**WHAT IS EXPECTED:** Write the line that contains "Instruction: Click the 'date' row label" and each one after it, word for word, ending with the final line of the data.

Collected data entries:
------------
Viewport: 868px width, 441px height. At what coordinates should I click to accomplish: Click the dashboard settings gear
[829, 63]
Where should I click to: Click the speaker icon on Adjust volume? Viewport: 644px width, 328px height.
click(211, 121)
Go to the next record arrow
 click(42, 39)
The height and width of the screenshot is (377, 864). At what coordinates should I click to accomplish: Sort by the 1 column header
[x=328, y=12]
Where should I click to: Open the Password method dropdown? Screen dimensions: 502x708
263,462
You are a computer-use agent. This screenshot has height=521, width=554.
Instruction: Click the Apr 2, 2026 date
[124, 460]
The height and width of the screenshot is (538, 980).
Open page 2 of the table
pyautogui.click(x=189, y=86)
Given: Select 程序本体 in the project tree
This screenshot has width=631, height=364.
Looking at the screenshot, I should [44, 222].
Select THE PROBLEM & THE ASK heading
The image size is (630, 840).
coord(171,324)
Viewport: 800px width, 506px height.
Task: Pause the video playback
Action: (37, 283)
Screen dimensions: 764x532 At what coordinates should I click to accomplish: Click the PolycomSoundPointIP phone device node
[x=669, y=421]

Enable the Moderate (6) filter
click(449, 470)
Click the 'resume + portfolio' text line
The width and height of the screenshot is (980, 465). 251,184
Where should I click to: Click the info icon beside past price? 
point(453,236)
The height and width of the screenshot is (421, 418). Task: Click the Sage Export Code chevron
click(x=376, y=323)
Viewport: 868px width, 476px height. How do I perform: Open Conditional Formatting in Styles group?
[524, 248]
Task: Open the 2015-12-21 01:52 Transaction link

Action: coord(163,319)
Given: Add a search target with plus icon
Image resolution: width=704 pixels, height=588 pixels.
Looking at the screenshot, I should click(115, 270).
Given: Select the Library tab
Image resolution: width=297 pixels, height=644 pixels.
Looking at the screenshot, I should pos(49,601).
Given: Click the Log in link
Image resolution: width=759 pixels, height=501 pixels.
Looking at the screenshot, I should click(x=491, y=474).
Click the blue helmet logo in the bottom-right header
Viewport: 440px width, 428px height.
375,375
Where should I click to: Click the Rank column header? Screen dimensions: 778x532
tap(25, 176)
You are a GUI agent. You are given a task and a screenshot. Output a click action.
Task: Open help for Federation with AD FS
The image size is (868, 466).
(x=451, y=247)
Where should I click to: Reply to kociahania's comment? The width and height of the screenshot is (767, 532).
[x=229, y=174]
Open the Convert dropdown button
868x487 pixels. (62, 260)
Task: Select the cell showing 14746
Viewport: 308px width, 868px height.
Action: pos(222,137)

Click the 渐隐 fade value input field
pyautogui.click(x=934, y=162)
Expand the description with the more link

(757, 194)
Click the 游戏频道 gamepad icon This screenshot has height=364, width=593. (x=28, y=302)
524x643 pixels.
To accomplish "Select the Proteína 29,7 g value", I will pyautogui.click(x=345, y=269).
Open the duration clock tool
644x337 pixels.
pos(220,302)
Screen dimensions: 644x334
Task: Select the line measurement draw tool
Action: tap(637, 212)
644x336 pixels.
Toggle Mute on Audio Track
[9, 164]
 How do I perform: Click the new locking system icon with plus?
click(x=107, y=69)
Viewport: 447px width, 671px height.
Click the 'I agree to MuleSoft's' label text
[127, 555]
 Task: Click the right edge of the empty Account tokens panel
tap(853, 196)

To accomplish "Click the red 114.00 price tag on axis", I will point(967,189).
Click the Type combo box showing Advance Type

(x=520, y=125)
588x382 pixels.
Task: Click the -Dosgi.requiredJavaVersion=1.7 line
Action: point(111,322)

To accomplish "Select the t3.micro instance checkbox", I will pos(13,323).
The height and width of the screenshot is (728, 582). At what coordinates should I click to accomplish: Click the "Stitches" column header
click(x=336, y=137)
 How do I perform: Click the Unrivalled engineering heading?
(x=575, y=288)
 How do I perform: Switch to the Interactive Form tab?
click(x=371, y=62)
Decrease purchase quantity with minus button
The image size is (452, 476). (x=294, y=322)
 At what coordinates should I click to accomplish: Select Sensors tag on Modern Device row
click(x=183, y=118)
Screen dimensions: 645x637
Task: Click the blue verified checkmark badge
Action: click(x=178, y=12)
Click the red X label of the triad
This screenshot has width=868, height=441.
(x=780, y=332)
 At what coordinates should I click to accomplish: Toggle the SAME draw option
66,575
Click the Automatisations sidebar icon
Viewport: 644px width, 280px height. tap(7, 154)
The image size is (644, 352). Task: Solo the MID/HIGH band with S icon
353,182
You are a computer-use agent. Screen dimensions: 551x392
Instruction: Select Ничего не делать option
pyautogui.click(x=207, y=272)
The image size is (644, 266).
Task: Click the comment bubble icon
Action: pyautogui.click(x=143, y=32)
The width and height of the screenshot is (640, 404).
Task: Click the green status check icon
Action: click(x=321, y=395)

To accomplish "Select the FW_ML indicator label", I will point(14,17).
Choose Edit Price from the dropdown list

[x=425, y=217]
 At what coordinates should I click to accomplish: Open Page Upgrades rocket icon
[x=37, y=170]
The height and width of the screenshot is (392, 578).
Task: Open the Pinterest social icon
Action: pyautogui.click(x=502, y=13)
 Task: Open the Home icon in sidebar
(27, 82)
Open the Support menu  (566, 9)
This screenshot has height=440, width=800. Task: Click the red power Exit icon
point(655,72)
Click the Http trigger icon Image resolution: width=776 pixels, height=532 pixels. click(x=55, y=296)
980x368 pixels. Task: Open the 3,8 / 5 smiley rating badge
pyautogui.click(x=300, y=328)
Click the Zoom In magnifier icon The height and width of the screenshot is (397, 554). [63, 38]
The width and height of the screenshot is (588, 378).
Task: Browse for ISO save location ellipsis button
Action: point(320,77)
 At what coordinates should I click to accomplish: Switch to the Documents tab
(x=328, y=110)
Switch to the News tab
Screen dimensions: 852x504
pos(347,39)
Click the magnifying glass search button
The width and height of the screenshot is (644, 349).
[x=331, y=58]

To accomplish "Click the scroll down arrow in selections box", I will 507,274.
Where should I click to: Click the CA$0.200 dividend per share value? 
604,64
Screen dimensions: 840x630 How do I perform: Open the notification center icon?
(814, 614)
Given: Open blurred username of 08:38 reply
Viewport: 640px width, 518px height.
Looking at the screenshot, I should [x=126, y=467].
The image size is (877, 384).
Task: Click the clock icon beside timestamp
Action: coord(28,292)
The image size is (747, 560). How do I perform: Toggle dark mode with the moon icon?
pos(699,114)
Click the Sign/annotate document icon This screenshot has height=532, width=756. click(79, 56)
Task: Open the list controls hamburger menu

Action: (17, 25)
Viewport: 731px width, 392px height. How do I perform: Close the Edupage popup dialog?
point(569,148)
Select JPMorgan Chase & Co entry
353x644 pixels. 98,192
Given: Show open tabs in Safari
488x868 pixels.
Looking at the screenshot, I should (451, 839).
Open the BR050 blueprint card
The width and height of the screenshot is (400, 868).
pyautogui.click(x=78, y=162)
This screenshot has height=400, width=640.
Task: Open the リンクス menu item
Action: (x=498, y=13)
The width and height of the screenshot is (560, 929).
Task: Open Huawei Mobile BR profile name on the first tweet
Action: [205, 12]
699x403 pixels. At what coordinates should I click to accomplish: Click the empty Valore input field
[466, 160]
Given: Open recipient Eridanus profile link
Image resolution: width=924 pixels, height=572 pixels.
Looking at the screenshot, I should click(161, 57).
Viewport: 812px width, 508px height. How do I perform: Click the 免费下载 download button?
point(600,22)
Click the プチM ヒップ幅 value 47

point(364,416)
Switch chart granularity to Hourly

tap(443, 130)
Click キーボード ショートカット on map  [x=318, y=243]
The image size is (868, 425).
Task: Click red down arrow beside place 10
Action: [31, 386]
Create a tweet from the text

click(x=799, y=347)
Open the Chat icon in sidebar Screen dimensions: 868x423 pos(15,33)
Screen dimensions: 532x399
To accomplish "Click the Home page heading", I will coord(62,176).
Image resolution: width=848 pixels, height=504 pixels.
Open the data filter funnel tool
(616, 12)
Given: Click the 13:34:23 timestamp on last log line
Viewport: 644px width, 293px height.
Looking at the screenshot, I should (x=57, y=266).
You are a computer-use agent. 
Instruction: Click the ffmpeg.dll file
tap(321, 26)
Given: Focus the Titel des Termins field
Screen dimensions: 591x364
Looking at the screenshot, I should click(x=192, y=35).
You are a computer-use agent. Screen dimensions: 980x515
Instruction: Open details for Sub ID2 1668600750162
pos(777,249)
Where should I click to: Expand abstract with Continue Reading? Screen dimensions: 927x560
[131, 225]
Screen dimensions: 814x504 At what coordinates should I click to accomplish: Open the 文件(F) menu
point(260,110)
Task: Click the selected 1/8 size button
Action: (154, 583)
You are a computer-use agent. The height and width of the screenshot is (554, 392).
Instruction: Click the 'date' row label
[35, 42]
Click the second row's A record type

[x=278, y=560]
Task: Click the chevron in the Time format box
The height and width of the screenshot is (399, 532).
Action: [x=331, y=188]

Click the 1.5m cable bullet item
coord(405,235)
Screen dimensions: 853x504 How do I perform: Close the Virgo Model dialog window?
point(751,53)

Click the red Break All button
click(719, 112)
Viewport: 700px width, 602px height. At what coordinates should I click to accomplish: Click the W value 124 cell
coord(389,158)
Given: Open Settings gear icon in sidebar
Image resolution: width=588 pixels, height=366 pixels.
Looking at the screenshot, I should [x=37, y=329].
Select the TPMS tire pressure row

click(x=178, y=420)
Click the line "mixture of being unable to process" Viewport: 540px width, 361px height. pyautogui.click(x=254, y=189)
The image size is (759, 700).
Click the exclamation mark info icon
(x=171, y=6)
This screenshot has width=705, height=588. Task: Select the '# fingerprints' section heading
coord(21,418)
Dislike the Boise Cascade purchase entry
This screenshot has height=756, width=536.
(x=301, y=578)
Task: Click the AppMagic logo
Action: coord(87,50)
------------
**WORKED SOLUTION:**
Instruction: Click the 'date' row label
[35, 42]
Click the second row's A record type

[x=278, y=560]
Task: Click the chevron in the Time format box
The height and width of the screenshot is (399, 532).
Action: [x=331, y=188]

Click the 1.5m cable bullet item
coord(405,235)
Screen dimensions: 853x504 How do I perform: Close the Virgo Model dialog window?
point(751,53)

Click the red Break All button
click(719, 112)
Viewport: 700px width, 602px height. At what coordinates should I click to accomplish: Click the W value 124 cell
coord(389,158)
Given: Open Settings gear icon in sidebar
Image resolution: width=588 pixels, height=366 pixels.
Looking at the screenshot, I should [x=37, y=329].
Select the TPMS tire pressure row

click(x=178, y=420)
Click the line "mixture of being unable to process" Viewport: 540px width, 361px height. pyautogui.click(x=254, y=189)
The image size is (759, 700).
Click the exclamation mark info icon
(x=171, y=6)
This screenshot has width=705, height=588. Task: Select the '# fingerprints' section heading
coord(21,418)
Dislike the Boise Cascade purchase entry
This screenshot has height=756, width=536.
(x=301, y=578)
Task: Click the AppMagic logo
Action: coord(87,50)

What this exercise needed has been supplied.